The Solar-Powered Wheelchair
Alper Sirvan, a Turkish man with cerebral palsy, was severely limited by the battery in his wheelchair. For World Cerebral Palsy Day in 2013, he asked for a wheelchair that either had an extended range or could run indefinitely.
A team of students from the University of Virginia responded with the solar-powered wheelchair, which drew inspiration from convertibles. With the panel as both power source and sunshade, it can go a mile per hour without drawing from the battery and for nearly five hours at 5mph, increasing the range by 40%. The team won $20,000 to refine the design and ship it to an overjoyed Sirvan, with the rest going to cerebral palsy research.
A Better Graduated Cylinder
NASA is well-known for creativity and innovation, and part of that is NASA@Work, their internal crowdsourcing platform where anyone with NASA credentials can share challenges, ideas, and solutions. In this case, a NASA team member was hoping for some ideas on how to better manage the collection of liquid samples.

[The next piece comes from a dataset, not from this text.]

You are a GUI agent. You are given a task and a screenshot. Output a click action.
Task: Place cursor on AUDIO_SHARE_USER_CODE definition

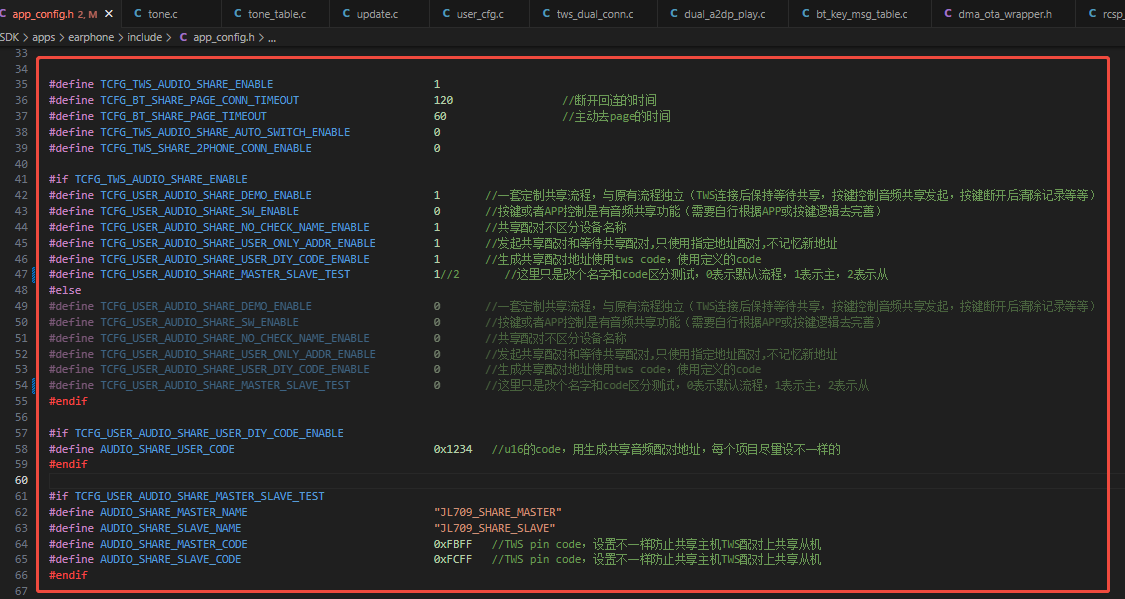coord(167,449)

Instead, they found a working prototype. And in fact, it was from somebody just 300 yards away. The microgravity capillary graduated cylinder had been developed by another group for a similar issue. And what was going to be a $1.3 million project taking several years was instead quickly approved and in the sky in months on a much lower budget.
The Bucket Mister
As we all know, a little humidity on a cool breeze can make that breeze feel that much better. Brian Stearns, working in the marketing department of Techtronic Industries, noticed that there wasn’t a cordless, portable misting fan and that furthermore, his company made all the components needed to make one that could easily be attached to the multipurpose work buckets found on job sites and backyard projects everywhere.
He quickly pitched the idea to the company’s internal platform, and engineers assembled a prototype. It was so popular that when it went to market a few months later, it sold millions of units and was awarded the project of the year. Now, bucket misters are everywhere.
Two Tools In One
Kevin Spratt, a deck force boatswain’s mate with the U.S. Coast Guard, regularly used both a boat hook and a sledgehammer as part of his work. However, these two heavy tools cluttered the deck, which was a safety risk, and retrieving one than the other took more time.
So, working with a friend, he simply combined the two, welding a boat hook onto a sledgehammer and creating the hammer hook. It’s saved time and made his workspace safer, to boot.
A Quicker Analysis
Tech. Sgt. Patrick Oliver’s job is to keep the Air Force’s equipment in top shape, so bigger problems never happen. Part of that is testing oil samples across tens or even hundreds of aircraft, and if his testing apparatus breaks or starts having issues, it causes delays across the entire exercise.
So Oliver invented a reusable cap, easily manufactured anywhere, that quickly tests oil and saves his crew ten minutes a test. That adds up to thousands of hours and dollars and perhaps lives saved.